Sure, the score of a football game is important. But sporting events can also foster cultural moments that slip under the radar—such as Travis Kelce signing a heart to Taylor Swift in the stands. While such footage could be social-media gold, it’s easily missed by traditional content tagging systems. That’s where Twelve Labs comes in.

“Every sports team or sports league has decades of footage that they’ve captured in-game, around the stadium, about players,” Soyoung Lee, co-founder and head of GTM at Twelve Labs, told Observer. However, these archives are often underutilized due to inconsistent and outdated content management. “To date, most of the processes for tagging content have been manual.”

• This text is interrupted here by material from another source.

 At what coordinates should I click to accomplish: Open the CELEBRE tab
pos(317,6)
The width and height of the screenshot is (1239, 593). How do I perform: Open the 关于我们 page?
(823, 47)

Twelve Labs, a San Francisco-based startup specializing in video-understanding A.I., wants to unlock the value of video content by offering models that can search vast archives, generate text summaries and create short-form clips from long-form footage. Its work extends far beyond sports, touching industries from entertainment and advertising to security.

“Large language models can read and write really well,” said Lee. “But we want to move on to create a world in which A.I. can also see.”

Is Twelve Labs related to Eleven Labs?

Founded in 2021, Twelve Labs isn’t to be confused with ElevenLabs, an A.I. startup that specializes in audio. “We started a year earlier,” Lee joked, adding that Twelve Labs—which named itself after the initial size of its founding team—often partners with ElevenLabs for hackathons, including one dubbed “23Labs.”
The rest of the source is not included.